The issue that I have is that, as OmegaT’s user manual says, “Tags are usually not taken into account when considering string similarity for matching purposes.” My problem is that I get a lot of fuzzy matches where the text in two segments is identical or very similar, but the tags are completely different. For example, the segment “1.3.1) For ongoing needs” would come up as a fuzzy match for “<f0>1.3.1) For ongoing</f0><f1>needs</f1> “. So far, I haven’t found a way to deal with this other than either a) going character by character through the suggested match and inserting the tags into the text or b) inserting the tagged source segment into the target segment field and then copying and pasting in the matching text from the fuzzy match box. If anyone has suggestions on how to deal with this, I would love to hear them!
Another option that OmegaT’s manual suggests, and on some documents I think this might actually save time, is to remove all or most of the formatting from the source document in order to minimize the number of tags that appear in the source segments. Then, the translator could go back and re-format the document after the translation is finished. I also find it helpful to keep an OpenOffice.org document open with the source text so that I can refer to it when I can’t easily see what the tags’ purpose is.
Corinne,
It is important to understand that in a lot of cases, tags are only remnants of an old formatting that does not exist anymore on the surface but that still has its “roots” in the file code.
Such formating is invisible to the eye, but is very visible in OmegaT…
Also, in OmegaT, tags are not a special entity that OmegaT can automatically ignore when computing the matches. As far as OmegaT is concerned, a tag is a character string, and since matches are computed based on strings similarities, taking a single tag into account would add 9 characters in “weight” to the computation. You can easily see that it is not what you’d want as far as matching accuracy is concerned.
Last but not least, paragraph (or segment level) formatting is not visible in OmegaT. OmegaT only displays the “inline” formatting. For this reason it is sometimes convenient to simply ignore the tags altogether in OmegaT and externally add the formatting to the document. As the manual says. Since you only loose the inline formatting it is not such a big deal in most cases.

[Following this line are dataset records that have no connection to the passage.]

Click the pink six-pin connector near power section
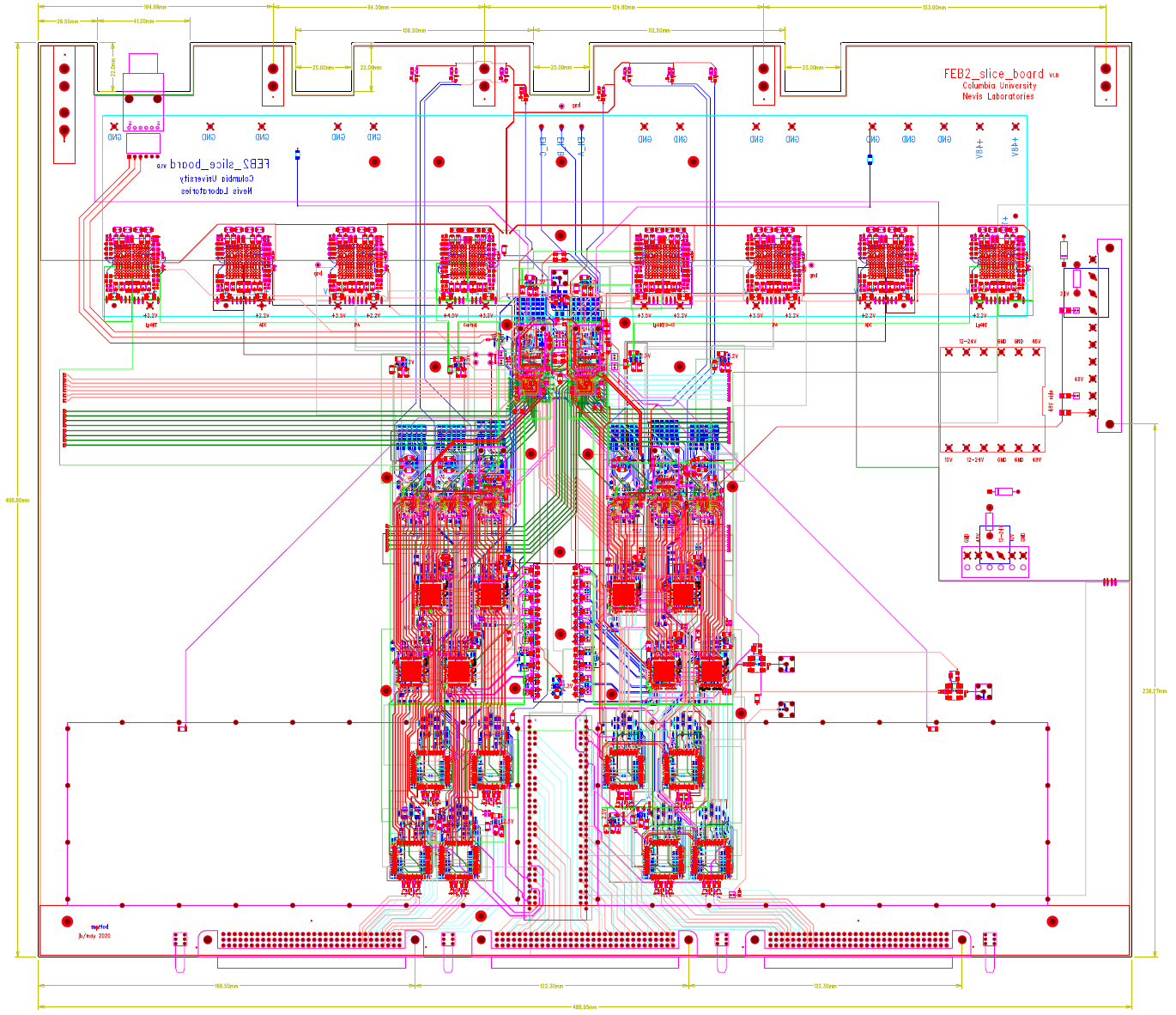Image resolution: width=1176 pixels, height=1015 pixels. (996, 562)
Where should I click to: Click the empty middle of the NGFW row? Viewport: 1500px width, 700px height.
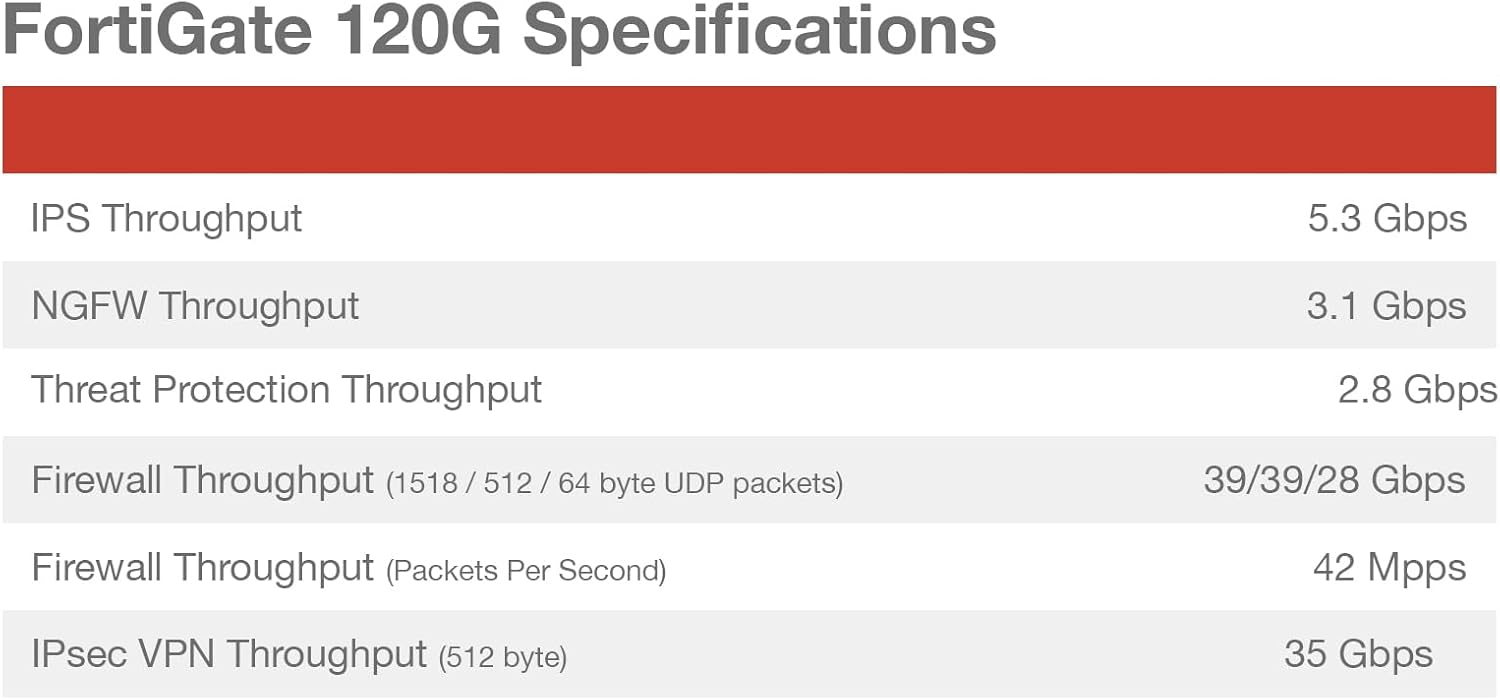tap(800, 306)
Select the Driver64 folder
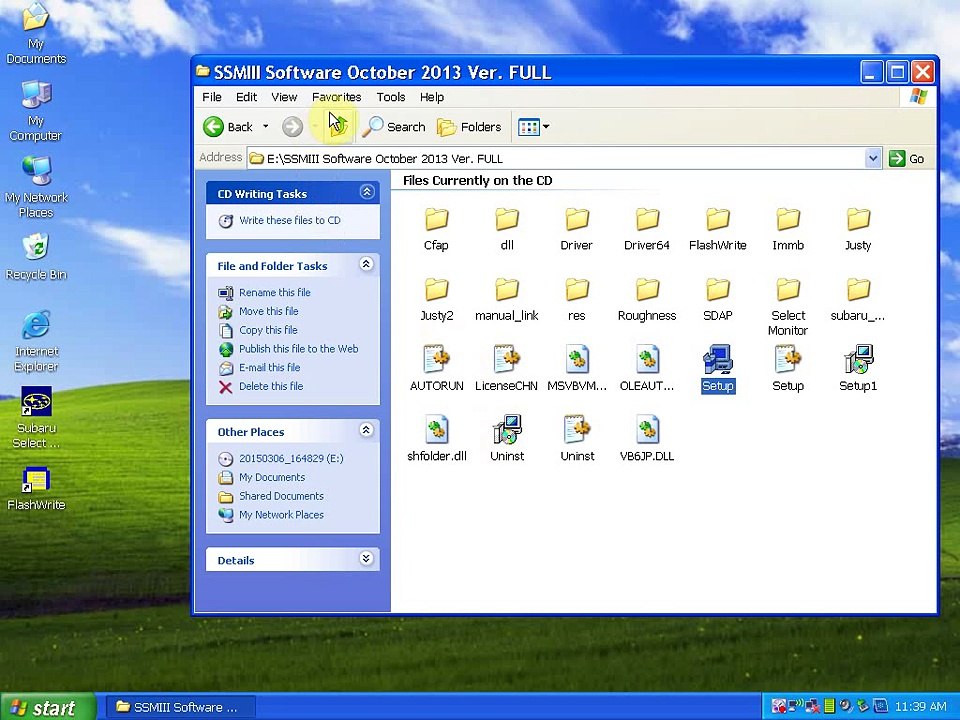 click(647, 220)
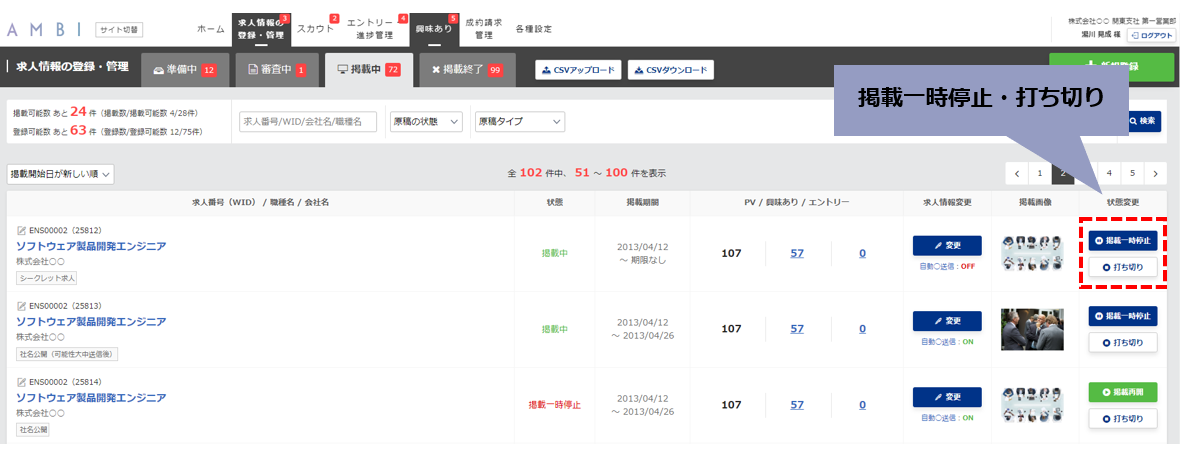Click the second row's 打ち切り button
This screenshot has width=1186, height=458.
pos(1122,342)
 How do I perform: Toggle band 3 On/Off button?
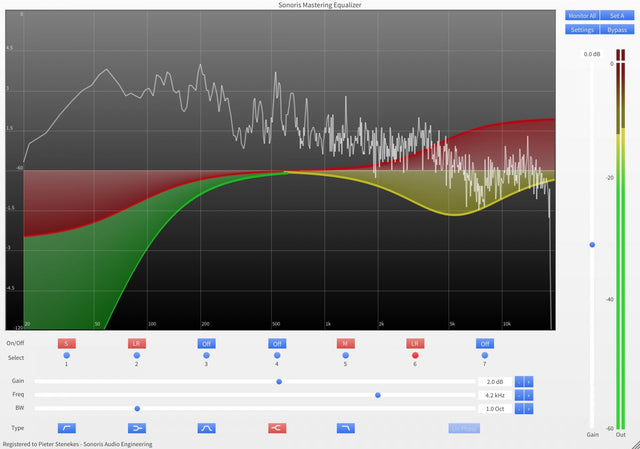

Tag management is going to be improved in the future, hopefully once the current code re-factoring is completed.
Jean-Christophe, thanks a lot, this is really helpful. I’m learning how to manage the tags more effectively, and I’m finding that as per your suggestion of ignoring the tags that don’t affect the appearance of the text, I can leave out many of the tags with no harmful effects! Otherwise OmegaT is working really, really well for me and I’m not going back to the proprietary guys!
Thanks a lot, this is really helpful. Really well for me and I’m not going back to the proprietary guys! If You Need More Information Please Visit us :- eTranslate is an international company specialising in the provision of Internationalization and Globalization Solutions.
Hi, Corinne. I’m also an OmegaT user, and I really missed a way to insert tags using keyboard shortcuts. A few days ago I’ve created this small set of scripts that add this feature to OmegaT, so that you can skip to the next/previous tag using ATL+RIGHT/LEFT and paste the tag with ALT+DOWN. In case you’re interested, it’s called taginsert and you may find it here:
http://www.bechtranslations.com.br/programas/start
The site is in Portuguese, but the zip file contains a readme in English. Note that the scripts ony work on Linux and with the newest version of OmegaT (2.0.2).
Best regards,
Roberto Bechtlufft
I was just wondering how to do that on a MS OOXML file.. Unfortunately still no solution as of 2.02.